So, what’s been the big news stories in the UK this week ? The Eurozone crisis? The Afghan War? The cold weather? No, the two major news stories dominating the media in all its forms have concerned a resignation and a refused handshake.
The resignation was that of the England football manager (for those who may be reading this in North America, that’s the national team Soccer coach). So newsworthy was this event that even the Prime Minister, David Cameron, felt the need to pontificate on it. Mind you, I suppose that’s the modern trend. There was a time when Prime Ministers only spoke about really important stuff, since Tony Blair they’ve tended to throw themselves in front of cameras to give their (well rehearsed) views on all sorts of stuff, from soap opera plots to, well, the England football team.
The act of resignation and the wave of speculation over the successor rather over shadowed the reason why he went. It was precipitated by the Football Association (the body that controls the English game) removing the captaincy from the incumbent, John Terry. This was due to the fact that Terry had been recorded by numerous live TV camera’s racially abusing another player during a league match and the police deciding to prosecute him (racial abuse is illegal in the UK).
The refused handshake was another football story.

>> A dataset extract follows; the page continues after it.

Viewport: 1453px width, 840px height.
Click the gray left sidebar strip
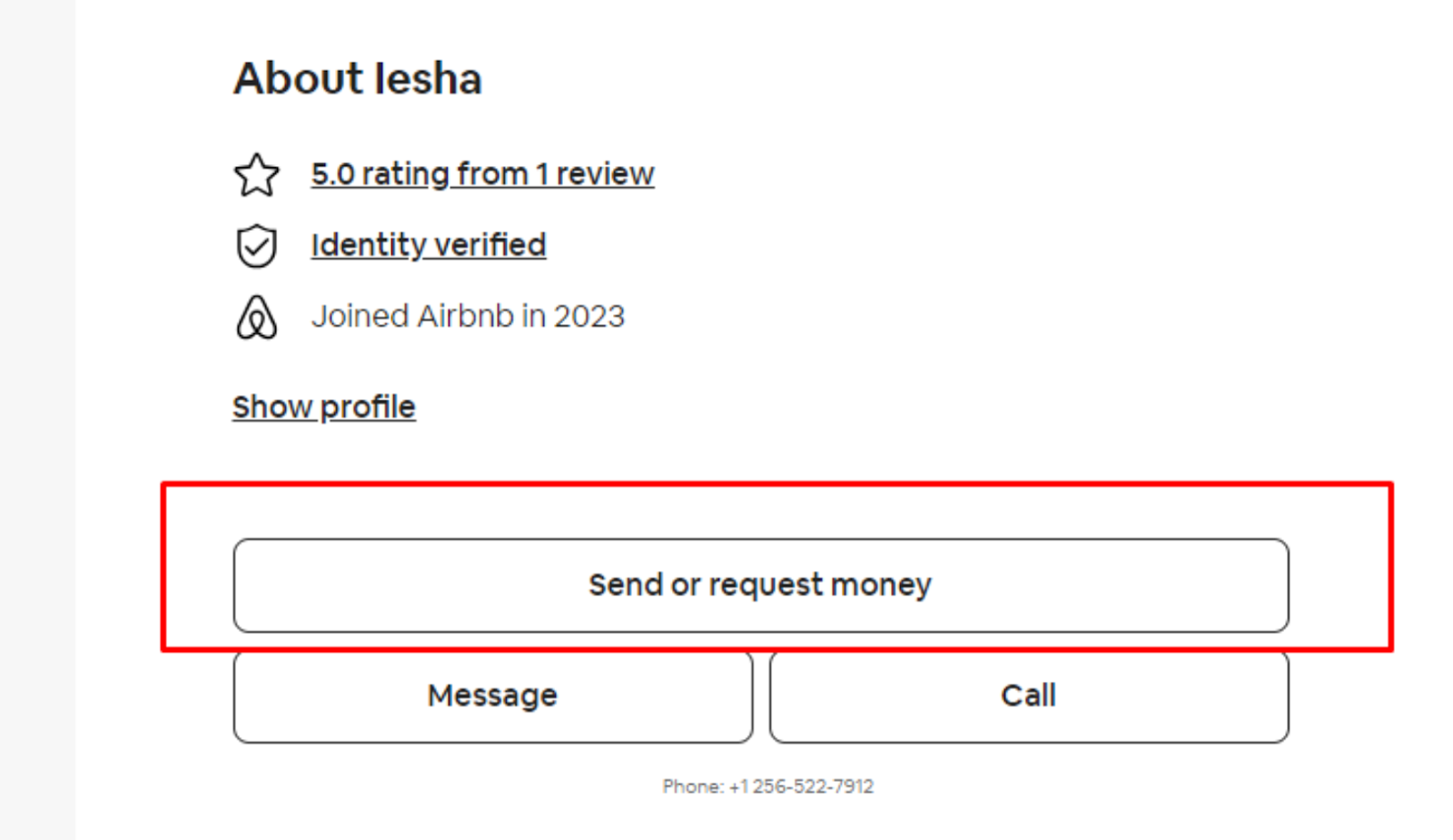click(37, 420)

This involved two of the biggest clubs in the English game, namely Manchester United and Liverpool F.C. (world brands really – I don’t think I’ve ever been to any country in the world without seeing a kid in ‘Man U’ shirt….well, except perhaps North American ones)
The Liverpool player Louis Suarez had just returned after a long suspension for racially abusing the Man U player, Patrice Evra and by desperate coincidence his second match back was against Man U and of course Patrice Evra. At the start of football matches all the players shake hands and despite Evra offering his, Suarez ignored it and walked past.
Both of these episodes have revealed an undercurrent of racism in football that more serious commentators in the UK have linked to that which still, despite all attempts, exists in our wider society.
Now at this point, you may be wondering what this has to do with a blog about science. Well, it’s just that I think that we as scientist have really failed to confront and expose racism for the myth that it undoubtedly is.
In the book ‘African Exodus’ Chris Stringer and Robin McKie briefly review the genetic evidence pertaining to our evolution, not only do they point out that genetically we are all Africans, but also one of the defining features of the human genome is its startling lack of variation between individuals. We are incredibly similar. They point out that there is more genetic variation in one group of mountain gorillas than in the entire human global population. Very few genes control our physical variability; in fact skin colour is controlled by 12 (out of 30,000 or something like that? Bernie will put me right on that.)
I’m actually (and strangely) quite proud that in science we don’t even recognise the term ‘race’, it is a sociological idiom, not a scientific one. Of course, our past in the scientific community has been less considered and yes, the field of eugenics did much to encourage the myth of differences and the allied and bogus ideas of genetic superiority and inferiority. Yet, as genetics has come of age it is perhaps one of the few areas of modern science that has downgraded its expectations, but one of the most important findings in my view has been the almost species defining characteristic of genetic uniformity.
Now Bernie told me to keep it short this week. So here it is. I realise that racism has complex, multi-layered origins that don’t simply start and stop with Biology. However, I do think that as scientist we could do much more to combat racism, especially in challenging the often-offensive ‘low level background’ pseudo-science that seems to encourage it.
After all despite what’s said on football pitches and elsewhere, the simple fact is that we are all equal under a microscope.